**What to produce**
Reproduce the entries word for word but drop every picture.

**Items listed in a dataset**
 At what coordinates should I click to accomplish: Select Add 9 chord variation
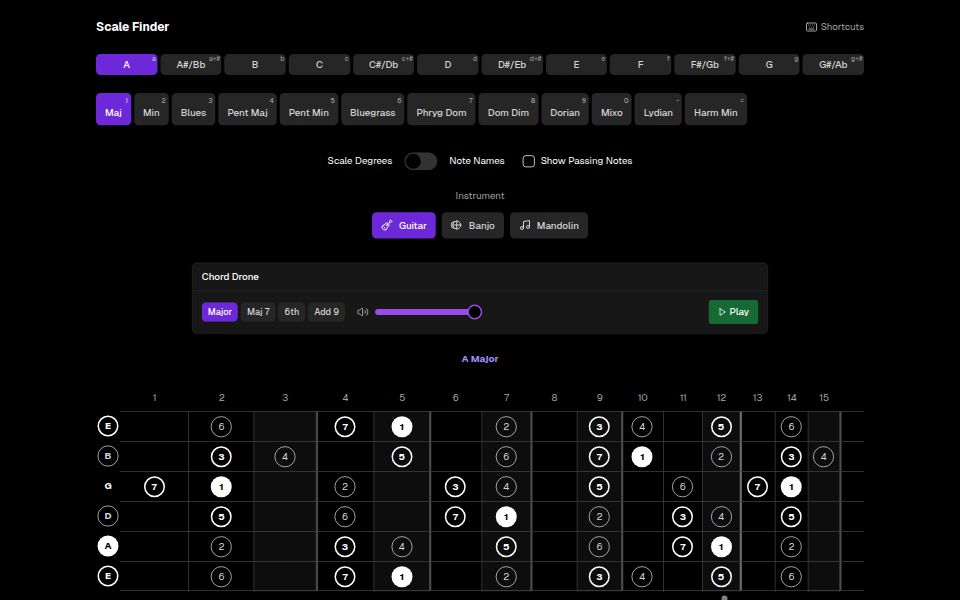pos(326,311)
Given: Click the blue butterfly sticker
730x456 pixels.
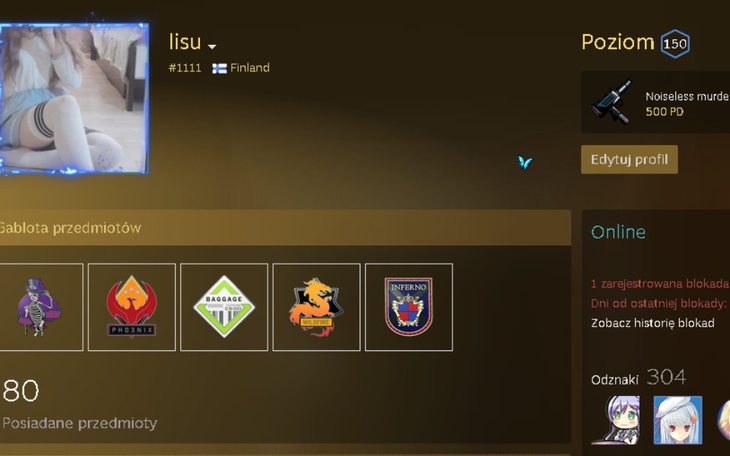Looking at the screenshot, I should 525,162.
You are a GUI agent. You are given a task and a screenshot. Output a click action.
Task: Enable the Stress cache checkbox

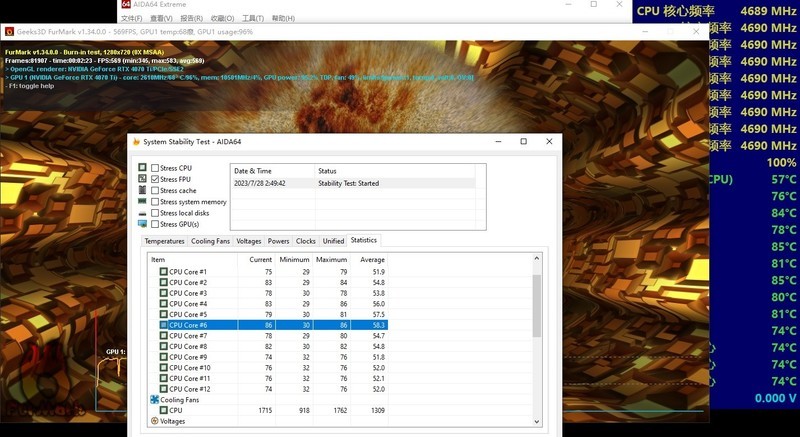[155, 190]
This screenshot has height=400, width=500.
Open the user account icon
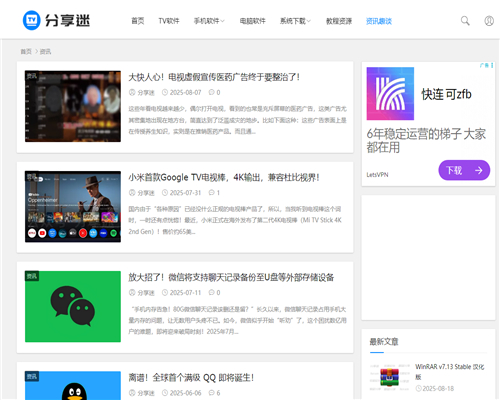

**Written solution**
 At what coordinates should I click to accomplish: Select Add 9 chord variation
pos(326,311)
Given: Click the blue butterfly sticker
730x456 pixels.
Looking at the screenshot, I should 525,162.
You are a GUI agent. You are given a task and a screenshot. Output a click action.
Task: Enable the Stress cache checkbox

[155, 190]
This screenshot has height=400, width=500.
Open the user account icon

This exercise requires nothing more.